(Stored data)
----

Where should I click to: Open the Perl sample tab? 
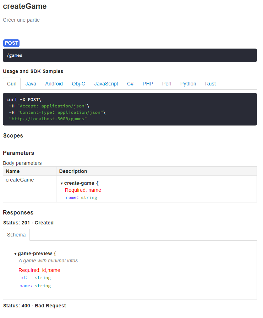click(x=167, y=84)
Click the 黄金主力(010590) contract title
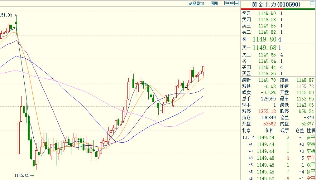The image size is (316, 180). (275, 4)
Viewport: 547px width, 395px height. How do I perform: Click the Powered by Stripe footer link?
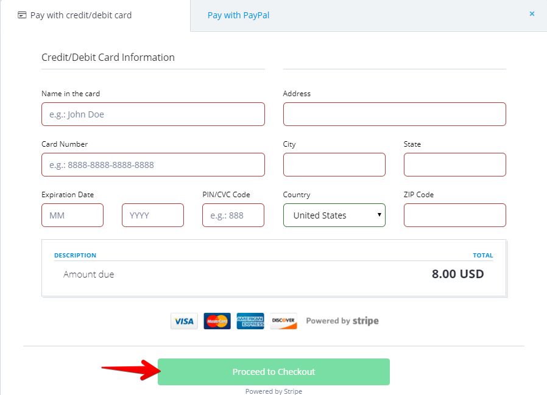[x=274, y=391]
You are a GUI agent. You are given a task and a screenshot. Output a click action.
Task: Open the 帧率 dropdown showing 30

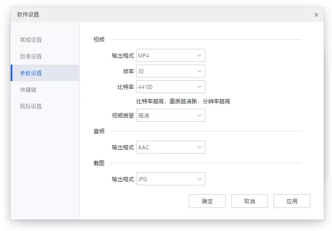(x=171, y=71)
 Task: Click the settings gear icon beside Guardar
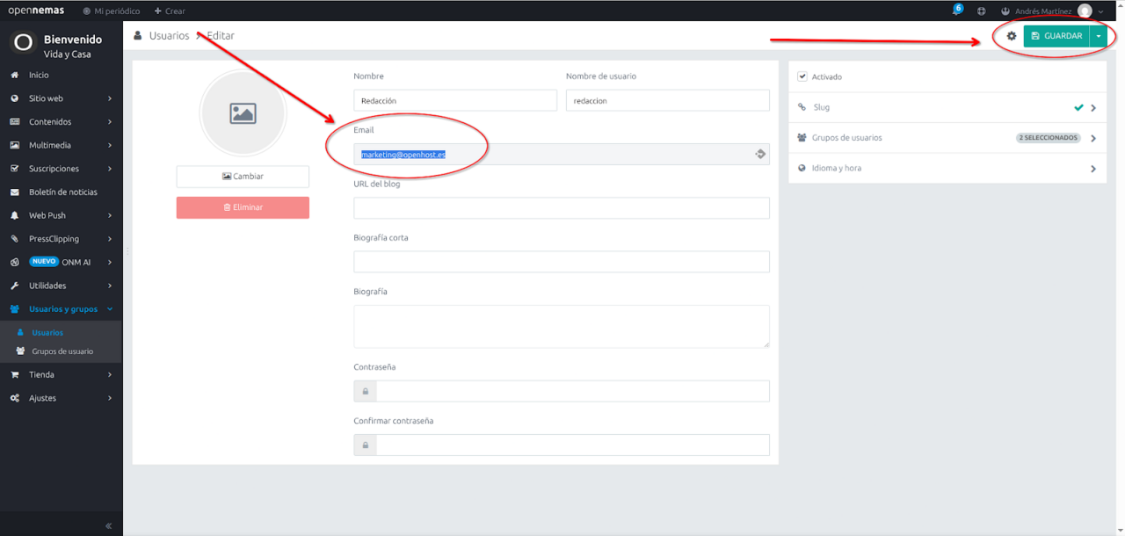tap(1011, 36)
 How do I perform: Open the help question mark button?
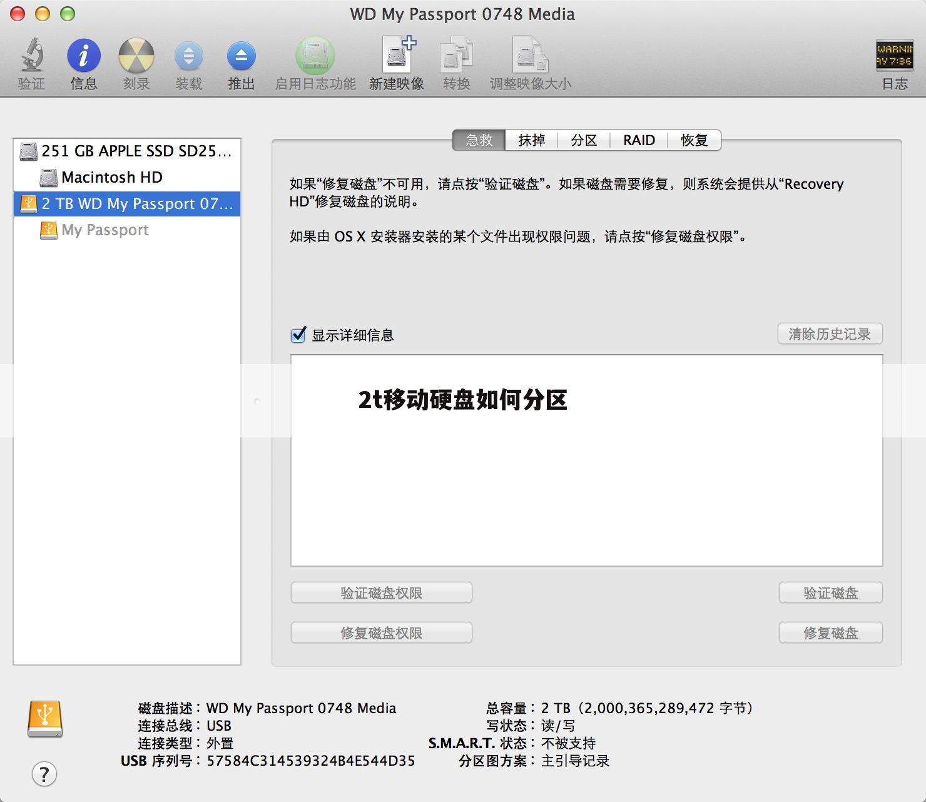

----

Each of the entries above must be copied exactly, but the pictures stay out.

-- ANSWER TO THIS EXERCISE --
Where should I click to: Open the Perl sample tab? 
click(x=167, y=84)
Click the 黄金主力(010590) contract title
The image size is (316, 180). (275, 4)
Viewport: 547px width, 395px height. How do I perform: Click the Powered by Stripe footer link?
[x=274, y=391]
You are a GUI agent. You are given a task and a screenshot. Output a click action.
Task: Open the 帧率 dropdown showing 30

(x=171, y=71)
 Task: Click the settings gear icon beside Guardar
tap(1011, 36)
 How do I perform: Open the help question mark button?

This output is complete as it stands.